Dumbbell lunges are a great exercise that strengthens your quadriceps and also offers some exercise to synergistic muscles such as the gluteus maximums, adductor magnus and soleus. Because this exercise is performed using free weights, rather than a machine, you are forced to recruit stabilizing muscles too. The stabilizing muscles recruited in your legs include the hamstrings and gastrocnemius. In addition, your core is employed to help you keep the right posture, recruiting the erector spinae, upper and lower trapezius, levator scapulae, tibialis anterior, obliques, gluteus minimus, gluteus medius, and quadrates lumborum. As you can see, if you perform these lunges correctly and with an appropriate weight you will find that it strengthens and tones your entire body
Performing a Lunge Correctly
To perform a lunge correctly, take two equally weighted dumbbells, and stand with them grasped by your sides. Lunge forward with one leg, landing on your heel and rolling down onto your forefoot. Lower your body slowly by flexing the knee and hip of your front leg, drop your weight slowly until the knee of your rear leg is almost touching the floor. Hold there for a second or two then raise yourself back up to a standing position by extending the hip and knee joint of your front leg. Repeat the motion by stepping forward with the opposite leg. This counts as one full repetition.

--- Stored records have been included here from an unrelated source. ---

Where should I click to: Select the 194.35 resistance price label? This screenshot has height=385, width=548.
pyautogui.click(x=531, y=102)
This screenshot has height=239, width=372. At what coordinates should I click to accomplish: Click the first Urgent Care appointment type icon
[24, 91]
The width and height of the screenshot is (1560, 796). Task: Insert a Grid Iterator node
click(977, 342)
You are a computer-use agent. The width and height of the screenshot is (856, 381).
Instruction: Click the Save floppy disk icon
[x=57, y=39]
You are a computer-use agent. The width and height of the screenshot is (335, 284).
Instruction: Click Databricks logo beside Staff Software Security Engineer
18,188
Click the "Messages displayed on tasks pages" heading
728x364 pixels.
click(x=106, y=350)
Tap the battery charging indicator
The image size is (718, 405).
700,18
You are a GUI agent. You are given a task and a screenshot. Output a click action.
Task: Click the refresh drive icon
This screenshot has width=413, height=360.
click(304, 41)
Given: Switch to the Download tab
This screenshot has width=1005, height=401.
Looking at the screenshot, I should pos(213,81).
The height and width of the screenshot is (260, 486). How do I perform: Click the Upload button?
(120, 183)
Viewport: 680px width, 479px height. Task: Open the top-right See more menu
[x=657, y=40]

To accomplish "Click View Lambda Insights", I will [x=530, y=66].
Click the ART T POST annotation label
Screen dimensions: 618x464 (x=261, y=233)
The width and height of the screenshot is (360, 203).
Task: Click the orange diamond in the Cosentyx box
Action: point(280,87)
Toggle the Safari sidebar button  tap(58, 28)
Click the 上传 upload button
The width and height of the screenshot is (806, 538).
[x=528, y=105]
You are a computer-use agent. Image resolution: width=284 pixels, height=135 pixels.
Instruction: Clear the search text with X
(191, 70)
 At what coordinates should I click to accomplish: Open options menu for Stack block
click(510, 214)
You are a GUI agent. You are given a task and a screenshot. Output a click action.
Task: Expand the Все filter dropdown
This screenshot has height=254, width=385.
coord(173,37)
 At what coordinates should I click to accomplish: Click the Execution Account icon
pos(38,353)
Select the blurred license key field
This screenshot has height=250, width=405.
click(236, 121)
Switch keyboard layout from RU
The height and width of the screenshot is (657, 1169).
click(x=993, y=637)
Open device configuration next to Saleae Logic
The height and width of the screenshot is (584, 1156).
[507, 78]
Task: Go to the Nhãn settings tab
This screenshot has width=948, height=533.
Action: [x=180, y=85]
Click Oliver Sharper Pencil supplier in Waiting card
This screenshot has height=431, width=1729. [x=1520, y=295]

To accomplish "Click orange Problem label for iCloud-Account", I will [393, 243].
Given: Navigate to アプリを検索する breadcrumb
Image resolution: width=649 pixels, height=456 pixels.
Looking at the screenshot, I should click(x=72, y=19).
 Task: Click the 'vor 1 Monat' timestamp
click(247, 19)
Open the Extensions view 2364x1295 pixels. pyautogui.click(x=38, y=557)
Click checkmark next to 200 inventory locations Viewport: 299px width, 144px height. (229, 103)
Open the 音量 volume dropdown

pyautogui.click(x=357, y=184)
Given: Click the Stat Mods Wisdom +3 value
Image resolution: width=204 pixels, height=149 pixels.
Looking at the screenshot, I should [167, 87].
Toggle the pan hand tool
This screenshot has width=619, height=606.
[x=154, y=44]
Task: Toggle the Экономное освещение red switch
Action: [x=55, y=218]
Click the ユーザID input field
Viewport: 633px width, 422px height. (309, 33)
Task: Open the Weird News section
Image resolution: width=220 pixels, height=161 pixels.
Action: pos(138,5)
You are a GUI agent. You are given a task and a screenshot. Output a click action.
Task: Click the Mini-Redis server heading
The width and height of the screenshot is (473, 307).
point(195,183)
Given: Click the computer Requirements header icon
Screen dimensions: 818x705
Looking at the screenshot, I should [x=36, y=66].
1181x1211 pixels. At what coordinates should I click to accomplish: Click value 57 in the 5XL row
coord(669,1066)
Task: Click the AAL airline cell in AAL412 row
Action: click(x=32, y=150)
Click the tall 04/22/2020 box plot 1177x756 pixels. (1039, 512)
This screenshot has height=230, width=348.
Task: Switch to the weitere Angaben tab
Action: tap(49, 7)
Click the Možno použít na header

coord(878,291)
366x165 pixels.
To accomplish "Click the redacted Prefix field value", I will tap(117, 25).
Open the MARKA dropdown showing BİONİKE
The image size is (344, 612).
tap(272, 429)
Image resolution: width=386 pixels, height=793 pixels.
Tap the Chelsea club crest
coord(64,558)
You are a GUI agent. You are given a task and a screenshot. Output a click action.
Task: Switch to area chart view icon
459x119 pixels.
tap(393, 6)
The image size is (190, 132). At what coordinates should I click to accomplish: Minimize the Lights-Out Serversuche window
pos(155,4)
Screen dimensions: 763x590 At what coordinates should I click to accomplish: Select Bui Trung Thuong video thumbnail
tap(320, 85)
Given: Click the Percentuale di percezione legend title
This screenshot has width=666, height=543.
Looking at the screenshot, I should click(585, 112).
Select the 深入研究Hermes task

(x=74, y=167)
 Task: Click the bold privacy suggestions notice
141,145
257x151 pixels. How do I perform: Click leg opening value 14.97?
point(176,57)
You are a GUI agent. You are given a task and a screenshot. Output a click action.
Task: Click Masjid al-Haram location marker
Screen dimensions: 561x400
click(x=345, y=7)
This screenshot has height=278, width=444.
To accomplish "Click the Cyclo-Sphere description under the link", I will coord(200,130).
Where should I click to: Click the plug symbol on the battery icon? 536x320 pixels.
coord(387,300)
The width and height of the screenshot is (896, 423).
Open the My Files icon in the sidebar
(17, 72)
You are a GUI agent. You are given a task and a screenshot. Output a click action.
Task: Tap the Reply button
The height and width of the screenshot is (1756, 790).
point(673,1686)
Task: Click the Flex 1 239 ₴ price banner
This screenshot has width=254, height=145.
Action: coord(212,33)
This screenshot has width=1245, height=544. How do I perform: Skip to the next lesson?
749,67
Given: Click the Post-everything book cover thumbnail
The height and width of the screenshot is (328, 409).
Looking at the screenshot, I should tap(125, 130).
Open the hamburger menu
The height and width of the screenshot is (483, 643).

Be sure to keep your torso upright while you are performing the lunge. Keep your leading knee pointing in the same direction as your foot throughout the motion. Lower your weight slowly so that you don’t damage your hip flexors. Choose a weight that will leave you fatigued after 10-20 repetitions, but that is not so heavy as to impair your posture.
Progression for Dumbbell Lunges
These lunges are a good exercise for beginners because they place less stress on your knees than a full squat, while still offering a good workout. If you have not done any exercise before, you can start by doing unweighted lunges, and then gradually working up to performing the exercise with a weight in each hand. If you have tight hip flexors, warm up and do some gentle stretching to loosen them up before you try this exercise.
You can target different muscles with dumbbell style lunges. A long lunge puts stress on the gluteus maximus, while a shorter lunge places the emphasis on your quadriceps. If you do not feel comfortable working with a lot of weight, you can perform the exercise with a lower weight and walk up and down the mats as you lunge. To build stamina, try holding the position at the bottom of the lunge for as long as you can.
Once you feel confident in your strength performing these lunges, consider moving on to squats, deadlifts, leg curls or other exercises that involve slightly more weight. Always warm up before performing any exercise that involves heavy weight, and be mindful of your form. Stop the exercise if you experience any pain.